When he sees her, there are tears glistening in the corners of her eyes, and he knows he must be crying too. Internally he is sobbing, screaming with all his might. She helps him sit up, and he leans into her embrace, trembling and rocking back and forth, his lips pressed together in an effort to contain the laughter clawing its way up his throat.

"Let's get you into bed, Arthur," she says gently, and suddenly he is laughing.

Leaning against her, he is crying in earnest now, head down, cackling wildly until another wave of nausea strikes and he is vomiting down her back.

God, why can't he be like everyone else? Why does he even need to wear this mask? To hide his shame, his sickness, pretending to be something that he's not.

There is so much blood now, caked on his face like the paint he wears so often. His nostrils burn and he smells the acrid stench of vomit, then she lifts his ragged form and sets him on the bed.

A groan, a hand placed gently against his forehead.

"You're sick, Arthur."

"Tell me something I don't already know," he replies pitifully.

.oOo.

He watches from afar as she scrubs the blood off the floor, detached, aching, not knowing if this is real or a dream.

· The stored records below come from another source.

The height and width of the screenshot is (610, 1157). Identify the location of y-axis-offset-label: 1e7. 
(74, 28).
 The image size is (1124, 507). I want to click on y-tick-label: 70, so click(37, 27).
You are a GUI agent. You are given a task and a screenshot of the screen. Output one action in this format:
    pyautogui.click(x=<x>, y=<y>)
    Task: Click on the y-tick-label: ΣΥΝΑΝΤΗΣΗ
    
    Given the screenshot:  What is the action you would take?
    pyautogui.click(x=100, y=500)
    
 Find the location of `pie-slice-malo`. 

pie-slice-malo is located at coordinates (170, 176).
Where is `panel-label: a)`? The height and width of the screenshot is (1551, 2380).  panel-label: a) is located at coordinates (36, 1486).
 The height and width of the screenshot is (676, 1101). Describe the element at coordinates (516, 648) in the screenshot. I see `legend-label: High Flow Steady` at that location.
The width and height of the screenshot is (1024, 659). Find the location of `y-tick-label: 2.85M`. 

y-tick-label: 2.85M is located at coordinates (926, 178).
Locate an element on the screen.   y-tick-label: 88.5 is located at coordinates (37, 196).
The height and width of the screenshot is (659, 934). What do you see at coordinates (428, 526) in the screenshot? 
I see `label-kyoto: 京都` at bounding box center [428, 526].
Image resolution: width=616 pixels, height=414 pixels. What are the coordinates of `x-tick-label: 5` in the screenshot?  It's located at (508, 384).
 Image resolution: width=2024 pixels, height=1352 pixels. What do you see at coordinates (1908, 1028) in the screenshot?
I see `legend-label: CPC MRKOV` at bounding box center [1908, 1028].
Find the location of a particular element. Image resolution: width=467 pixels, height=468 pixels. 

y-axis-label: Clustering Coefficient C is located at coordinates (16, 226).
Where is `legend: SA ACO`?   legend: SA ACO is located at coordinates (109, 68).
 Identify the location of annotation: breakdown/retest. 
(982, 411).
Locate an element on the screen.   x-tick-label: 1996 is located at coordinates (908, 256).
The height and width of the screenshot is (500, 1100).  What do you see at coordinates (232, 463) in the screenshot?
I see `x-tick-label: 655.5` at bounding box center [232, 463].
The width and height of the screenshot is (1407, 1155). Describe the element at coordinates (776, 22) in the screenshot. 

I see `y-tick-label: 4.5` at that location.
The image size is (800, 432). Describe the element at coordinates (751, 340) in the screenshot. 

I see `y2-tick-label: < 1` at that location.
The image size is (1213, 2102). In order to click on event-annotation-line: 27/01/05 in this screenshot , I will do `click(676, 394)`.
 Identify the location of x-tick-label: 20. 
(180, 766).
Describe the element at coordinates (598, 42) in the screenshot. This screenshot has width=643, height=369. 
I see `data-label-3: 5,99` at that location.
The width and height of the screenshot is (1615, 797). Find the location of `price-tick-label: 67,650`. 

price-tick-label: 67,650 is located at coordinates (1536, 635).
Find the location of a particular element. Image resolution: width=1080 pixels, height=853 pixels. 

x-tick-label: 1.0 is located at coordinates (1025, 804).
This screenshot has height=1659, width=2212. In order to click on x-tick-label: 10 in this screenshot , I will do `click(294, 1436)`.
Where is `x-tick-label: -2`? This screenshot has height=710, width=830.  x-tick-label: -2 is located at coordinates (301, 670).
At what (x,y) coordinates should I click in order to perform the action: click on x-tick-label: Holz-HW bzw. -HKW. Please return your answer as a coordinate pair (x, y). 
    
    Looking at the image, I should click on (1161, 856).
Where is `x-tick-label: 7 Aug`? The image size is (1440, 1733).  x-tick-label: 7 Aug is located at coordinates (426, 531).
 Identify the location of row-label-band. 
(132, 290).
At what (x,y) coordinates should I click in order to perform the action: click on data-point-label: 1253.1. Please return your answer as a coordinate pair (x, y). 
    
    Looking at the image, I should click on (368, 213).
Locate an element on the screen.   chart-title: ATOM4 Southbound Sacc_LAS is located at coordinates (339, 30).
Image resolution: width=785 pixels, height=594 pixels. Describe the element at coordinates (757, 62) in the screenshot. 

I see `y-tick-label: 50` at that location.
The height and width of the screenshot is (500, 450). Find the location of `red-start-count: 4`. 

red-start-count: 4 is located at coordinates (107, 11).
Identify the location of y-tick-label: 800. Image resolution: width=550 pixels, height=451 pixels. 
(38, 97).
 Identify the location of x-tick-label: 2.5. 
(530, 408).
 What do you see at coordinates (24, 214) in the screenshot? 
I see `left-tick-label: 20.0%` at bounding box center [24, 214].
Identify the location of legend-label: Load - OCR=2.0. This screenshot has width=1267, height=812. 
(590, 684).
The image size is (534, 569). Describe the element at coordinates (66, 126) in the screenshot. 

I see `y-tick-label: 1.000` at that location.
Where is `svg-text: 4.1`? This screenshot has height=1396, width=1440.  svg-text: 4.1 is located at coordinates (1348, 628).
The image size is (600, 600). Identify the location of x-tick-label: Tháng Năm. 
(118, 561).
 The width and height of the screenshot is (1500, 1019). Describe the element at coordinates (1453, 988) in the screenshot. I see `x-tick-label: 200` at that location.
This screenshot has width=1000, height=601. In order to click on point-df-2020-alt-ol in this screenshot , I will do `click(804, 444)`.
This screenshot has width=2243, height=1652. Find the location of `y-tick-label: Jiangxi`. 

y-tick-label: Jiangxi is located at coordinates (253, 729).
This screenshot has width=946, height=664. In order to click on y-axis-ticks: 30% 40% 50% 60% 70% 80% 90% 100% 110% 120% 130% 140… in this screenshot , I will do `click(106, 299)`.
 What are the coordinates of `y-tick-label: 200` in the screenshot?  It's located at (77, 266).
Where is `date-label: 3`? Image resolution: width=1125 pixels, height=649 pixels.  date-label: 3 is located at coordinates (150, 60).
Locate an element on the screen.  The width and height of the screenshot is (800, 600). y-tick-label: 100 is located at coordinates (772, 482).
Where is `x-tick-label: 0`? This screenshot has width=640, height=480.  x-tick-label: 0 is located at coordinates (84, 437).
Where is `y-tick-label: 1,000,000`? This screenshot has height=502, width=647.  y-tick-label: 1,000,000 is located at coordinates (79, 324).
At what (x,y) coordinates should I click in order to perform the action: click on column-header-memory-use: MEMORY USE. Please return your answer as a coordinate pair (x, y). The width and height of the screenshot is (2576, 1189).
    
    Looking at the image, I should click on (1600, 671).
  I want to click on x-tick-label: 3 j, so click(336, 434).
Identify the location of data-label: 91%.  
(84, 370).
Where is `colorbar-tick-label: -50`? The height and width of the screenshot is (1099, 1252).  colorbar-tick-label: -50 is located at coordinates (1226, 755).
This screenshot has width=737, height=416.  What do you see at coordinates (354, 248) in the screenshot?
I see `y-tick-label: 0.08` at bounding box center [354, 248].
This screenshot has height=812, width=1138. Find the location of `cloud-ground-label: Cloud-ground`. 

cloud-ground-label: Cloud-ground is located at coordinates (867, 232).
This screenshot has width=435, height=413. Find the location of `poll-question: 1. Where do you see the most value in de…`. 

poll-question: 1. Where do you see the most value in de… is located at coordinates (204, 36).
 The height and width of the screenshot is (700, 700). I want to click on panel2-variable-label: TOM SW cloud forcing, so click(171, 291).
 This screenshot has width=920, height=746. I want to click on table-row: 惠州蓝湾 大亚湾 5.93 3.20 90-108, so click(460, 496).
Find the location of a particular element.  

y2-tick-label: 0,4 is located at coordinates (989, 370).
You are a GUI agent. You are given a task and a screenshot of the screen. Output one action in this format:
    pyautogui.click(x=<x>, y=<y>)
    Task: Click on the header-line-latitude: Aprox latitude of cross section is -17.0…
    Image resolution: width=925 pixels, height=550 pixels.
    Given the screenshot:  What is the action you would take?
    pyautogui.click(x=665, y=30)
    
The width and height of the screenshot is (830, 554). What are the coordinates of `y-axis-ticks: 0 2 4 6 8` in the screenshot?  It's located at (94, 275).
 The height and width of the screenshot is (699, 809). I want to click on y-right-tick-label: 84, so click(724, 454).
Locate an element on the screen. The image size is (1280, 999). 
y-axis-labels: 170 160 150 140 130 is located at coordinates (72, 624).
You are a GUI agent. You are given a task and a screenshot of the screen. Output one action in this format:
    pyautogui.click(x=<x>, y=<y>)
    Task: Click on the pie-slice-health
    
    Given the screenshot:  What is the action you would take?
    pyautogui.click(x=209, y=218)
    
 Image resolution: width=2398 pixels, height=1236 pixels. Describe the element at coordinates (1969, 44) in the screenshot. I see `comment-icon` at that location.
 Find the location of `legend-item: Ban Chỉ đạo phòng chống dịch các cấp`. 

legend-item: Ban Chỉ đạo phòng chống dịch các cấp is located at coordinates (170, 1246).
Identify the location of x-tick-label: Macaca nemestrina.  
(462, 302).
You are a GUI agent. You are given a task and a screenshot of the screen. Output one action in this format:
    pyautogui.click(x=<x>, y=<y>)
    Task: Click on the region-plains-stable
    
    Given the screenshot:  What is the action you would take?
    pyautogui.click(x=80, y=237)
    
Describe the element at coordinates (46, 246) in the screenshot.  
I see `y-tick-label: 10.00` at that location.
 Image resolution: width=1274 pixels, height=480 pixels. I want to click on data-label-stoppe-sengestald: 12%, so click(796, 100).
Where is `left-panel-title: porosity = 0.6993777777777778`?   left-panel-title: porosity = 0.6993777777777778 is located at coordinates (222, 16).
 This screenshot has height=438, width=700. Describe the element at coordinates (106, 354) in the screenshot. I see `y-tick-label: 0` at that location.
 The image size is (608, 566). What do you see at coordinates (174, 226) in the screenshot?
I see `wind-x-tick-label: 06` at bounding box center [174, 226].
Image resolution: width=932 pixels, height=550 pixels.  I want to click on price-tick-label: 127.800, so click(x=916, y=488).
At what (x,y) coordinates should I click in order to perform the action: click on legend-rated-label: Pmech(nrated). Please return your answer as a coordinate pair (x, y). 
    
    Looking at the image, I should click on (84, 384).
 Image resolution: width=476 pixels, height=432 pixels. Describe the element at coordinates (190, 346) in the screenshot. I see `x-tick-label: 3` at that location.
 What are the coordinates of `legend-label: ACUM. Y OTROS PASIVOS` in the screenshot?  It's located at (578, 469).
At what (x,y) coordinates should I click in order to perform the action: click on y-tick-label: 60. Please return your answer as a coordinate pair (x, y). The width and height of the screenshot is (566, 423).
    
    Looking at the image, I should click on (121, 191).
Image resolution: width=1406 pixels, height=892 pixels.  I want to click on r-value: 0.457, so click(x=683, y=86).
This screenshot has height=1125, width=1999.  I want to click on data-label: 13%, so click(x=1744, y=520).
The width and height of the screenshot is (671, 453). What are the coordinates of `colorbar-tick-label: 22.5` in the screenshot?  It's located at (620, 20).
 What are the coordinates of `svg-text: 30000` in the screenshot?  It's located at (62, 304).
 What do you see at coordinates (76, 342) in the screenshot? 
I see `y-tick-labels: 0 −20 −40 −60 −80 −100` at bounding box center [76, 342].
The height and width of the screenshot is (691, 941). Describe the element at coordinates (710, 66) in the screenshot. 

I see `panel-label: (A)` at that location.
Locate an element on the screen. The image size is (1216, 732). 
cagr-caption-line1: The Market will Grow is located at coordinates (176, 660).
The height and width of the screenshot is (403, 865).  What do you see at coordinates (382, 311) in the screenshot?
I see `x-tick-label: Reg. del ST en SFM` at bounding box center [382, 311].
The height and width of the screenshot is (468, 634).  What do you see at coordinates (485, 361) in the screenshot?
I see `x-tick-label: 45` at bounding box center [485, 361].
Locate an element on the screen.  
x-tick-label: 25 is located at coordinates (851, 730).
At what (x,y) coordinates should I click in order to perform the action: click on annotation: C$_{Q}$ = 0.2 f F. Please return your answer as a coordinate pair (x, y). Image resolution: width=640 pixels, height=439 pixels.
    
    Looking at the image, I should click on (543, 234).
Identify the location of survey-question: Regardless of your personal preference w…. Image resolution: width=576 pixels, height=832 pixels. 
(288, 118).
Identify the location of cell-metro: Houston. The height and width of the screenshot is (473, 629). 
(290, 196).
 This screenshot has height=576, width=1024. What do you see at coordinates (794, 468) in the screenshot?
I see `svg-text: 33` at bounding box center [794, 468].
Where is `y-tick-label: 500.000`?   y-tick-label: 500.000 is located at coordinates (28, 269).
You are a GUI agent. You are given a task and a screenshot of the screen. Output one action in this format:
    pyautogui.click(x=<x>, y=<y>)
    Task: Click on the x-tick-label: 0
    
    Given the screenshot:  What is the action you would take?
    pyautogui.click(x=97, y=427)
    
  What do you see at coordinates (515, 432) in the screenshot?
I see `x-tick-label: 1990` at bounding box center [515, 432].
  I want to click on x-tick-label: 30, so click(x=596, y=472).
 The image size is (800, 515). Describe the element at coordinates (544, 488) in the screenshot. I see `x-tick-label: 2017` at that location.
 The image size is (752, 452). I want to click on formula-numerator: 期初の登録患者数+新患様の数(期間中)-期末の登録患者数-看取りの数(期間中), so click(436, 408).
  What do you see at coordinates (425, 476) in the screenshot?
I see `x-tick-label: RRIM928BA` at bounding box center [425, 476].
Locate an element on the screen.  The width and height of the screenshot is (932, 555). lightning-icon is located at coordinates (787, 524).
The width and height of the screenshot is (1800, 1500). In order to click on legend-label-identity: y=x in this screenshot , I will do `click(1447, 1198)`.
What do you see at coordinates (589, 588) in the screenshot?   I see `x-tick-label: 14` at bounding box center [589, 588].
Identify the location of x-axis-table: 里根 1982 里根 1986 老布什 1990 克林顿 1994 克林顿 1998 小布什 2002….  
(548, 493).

But someone has placed a damp washcloth on his fevered brow, wet strands of hair curling, clinging to his face and neck.

Vaguely he remembers, raindrops outside the apartment complex, the gentle sound of her voice. She was smiling at him, the melodious tune of her pleasant laughter so unlike his own.

In reality he had been waiting, standing in the rain for hours, longing for her return. In his mind he heard her singing, and so he began to dance, awkwardly at first, like a marionette being pulled by the hands of an inexperienced puppeteer.

Slowly he unfolds in all his colors, shades of crimson and sapphire hues streaming down his face, running in the gutter and on into oblivion.

Blank is the canvas when she finds him, blank as his expression when she arrives on the scene. She puts her arm around him and leads him up the stairs, the hours lost now nothing but a shadow that follows him.

He is grateful for her attention, when she helps him to his room, when she lays out a fresh set of clothes and tucks him into bed. Vaguely he remembers the sound of water running, the noise fading before she enters the room and sits down on the edge of the bed.

"Can I get you anything?" she asks, and Arthur closes his eyes.

"No," he whispers, and time begins again. Before it had stopped, vanishing in the distance as storm clouds gathered overhead, forever lost, forever immortalized in the sacred dance he performed on the street corner. For each and every movement told a story, a fragment of his memories when laughter consumed his words.

His eyes roll towards her, alight with madness, burning with a desire to watch the world turn to ash. There was no need for her to be here, no reason why she had to waste her time on him.

"Why don't you leave me to rot?" he asks, not bothering to hide the bitterness in his tone. "It's what everyone seems to think that I deserve."

But instead she moves towards him, positioning herself with her arm around his shoulders. She sits with him in silence, listening to the sound of his uneven breaths. Imagined or not, she comforts him through the night, until at last sleep finds him in the wee hours of the morning.